Tourlane: Eine neue Art des Reiseveranstalters

Mit Sicherungsschein aber ohne Kontigente kommt Tourlane daher. Die Kombination aus perfekter Datenaggregation und einem kompetenten Service-Center ist absolut stimmig. Dass die menschliche Kompetenz vom Markt teuer aufgekauft wurde, darf die Mitbewerber ärgern, ist aber auch ein grandioses Zeichen, dass Reiseberatung ein Geschäftsfeld mit Zukunft ist. Und in der Tat: Neid-erweckende 72 Mio USD Funding machen das erst möglich. Tourlane hat die Investoren überzeugt.

Omio: Eine echte Google-Travel-Alternative

Für die weltweite Expansion war der alte Markenname GoEuro zu klein. Und tatsächlich ist Omio in der intermodalen Verkehrsplanung eine der ganz wenigen Alternativen zu Google Travel. Die Finanzmärkte honorieren das mit rund 500 Mio EUR Kapital. Die jüngsten 100 Mio USD sammelte Omio erst im August in aller Welt ein. Das macht die Brust breit genug, um sich in einer EU-Kartellbeschwerde mit Google anzulegen, Hand in Hand übrigens mit Tourlane sowie mit…

…Getyourguide (Touren), Trivago (Hotelsuche) Flixbus (Fernbusse), jenen drei Travel Unicorns aus Deutschland, die in ihren Segmenten zu den globalen Marktführern gehören. Nicht allein die Attacke gegen Google dürfte dazu führen, dass diese Unternehmen auch in Deutschland stärker wahrgenommen werden. Das Kräfteverhältnis im deutschen Reisemarkt ändert sich.

4. Der Online-Offline-Graben schließt sich

Die Neiddebatte zwischen Online und Offline im Tourismus war nie zielführend. Covid-19 sollte sie nachhaltig erstickt haben. Reiseanbieter, die für Ihre Kunden einen Vorteil in der Vermeidung der Adaption neuer Technologien sehen, haben nun eine steile Lernkurve. So richtig offline ist im Jahr 2020 niemand mehr (und war es übrigens auch vorher nicht). Doch jetzt werden die digitalen Chancen konsequent genutzt.
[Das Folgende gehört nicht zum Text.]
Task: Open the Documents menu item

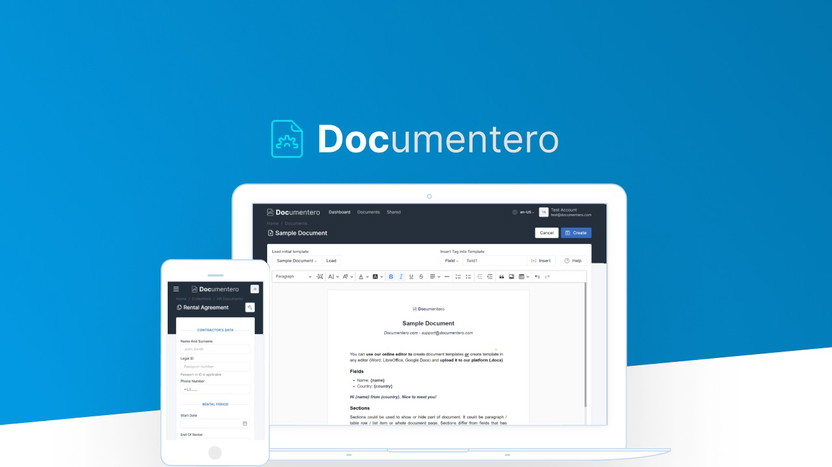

Es ist schön zu sehen, wie Reisebüros auf einmal ihre digitalen Präsenzen pflegen und den Kundenkontakt (auch der Not gehorchend) auf digitale Kanäle verlagern.

Der Kunde hat es ohnehin schon getan. Covid-19 hat viel Elend gebracht, gerade in Deutschland hat es die digitale Reife aber voran gebracht hat. Das Smartphone ist als probates Mittel in allen Phasen der Customer Journey anerkannt, die Personalisierung der digitalen Inhalte der Schlüssel zum Erfolg. Erfeulich dabei (siehe Tourlane): Kompetente Touristiker werden nach wie vor gebraucht. Technik und Mensch gewinnbringend zu vernetzen war und bleibt das Erfolgsrezept.